Efek domino penerapan sekolah online diantaranya naiknya angka perkawinan anak. Komisi Perlindungan Anak Indonesia (KPAI) meminta lembaga pendidikan punya sensitifitas tinggi memberikan hak pendidikan anak.
Wakil Ketua KPAI Rita Pranawati mengatakan penerapan sekolah daring tak bisa dihindari ketika pandemi Corona melanda. Namun sekolah daring menurutnya bukan single faktor. Rita menilai, ada beberapa faktor lain yang menjadi pemicu seorang anak diputuskan harus menikah dini akibat kehamilannya.
"Saya kira sekolah daring bukan single faktor ya. Ada isu lain seperti kurangnya pengasuhan orang tua, kurangnya edukasi kesehatan reproduksi sehingga anak terlibat pergaulan bebas yang menyebabkan kehamilan. Kultural beberapa daerah yang lebih baik anak dinikahkan ketika hamil dan ada juga yang orang tuanya tidak punya alternatif kegiatan lain selama pandemi," kata Rita dihubungi detikJatim, Rabu (15/6/2022).

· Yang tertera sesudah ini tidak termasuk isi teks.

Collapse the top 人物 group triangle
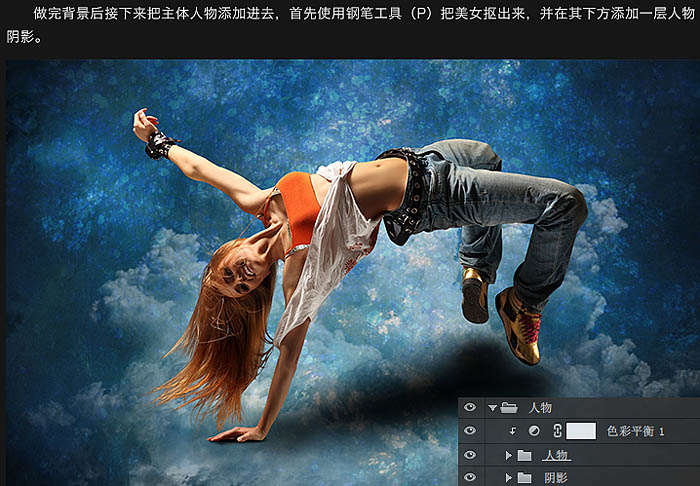Viewport: 700px width, 486px height. click(x=491, y=407)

SCROLL TO CONTINUE WITH CONTENT
Menyoal sekolah daring selama pandemi, Rita menambahkan, pihak lembaga pendidikan harus punya sensitifitas tinggi. Misal anak sering tidak hadir ketika pembelajaran online berlangsung, pihak sekolah harus tahu alasannya. Jika diperlukan home visit, justru akan menemukan solusi bersama antara orang tua dengan pihak sekolah.
"Sekolah jangan hanya sekedar mengejar target kurikulum saja. Ini mendidik gitu lho. Hak setiap anak mendapatkan pendidikan terbaik. Misal kendalanya di teknologi atau tools pembelajaran, ya sekolah harus lebih fleksibel dan inovatif," tandasnya.
Pendidikan, lanjut dia, bukan sekedar belajar mata pelajaran. Namun bagaimana seorang anak bisa berkembang pengetahuan, pola pikir dan peradabannya. Termasuk di dalamnya norma agama dan norma sosial di lingkup masyarakatnya.
"Nah soal PA tetap meloloskan perkawinan anak padahal P2TP2A tidak memberikan rekendasi berupa dispensasi kawin, dalam PerMA memang disebut dapat meminta. Bukan wajib," ungkapnya.
Untuk itu, saat ini sedang dirumuskan peraturan pemerintah agar rekomendasi dispensasi kawin dari P2TP2A dapat menjadi prasyarat terjadinya perkawinan anak.
"Way outnya, beberapa daerah seperti Kalimantan selatan dan Lombok Tengah itu membuat MoU dengan KUA. Dan cara ini memang terbukti menurunkan angka perkawinan anak. Tapi ya berpotensi ada pernikahan siri jadinya," pungkasnya.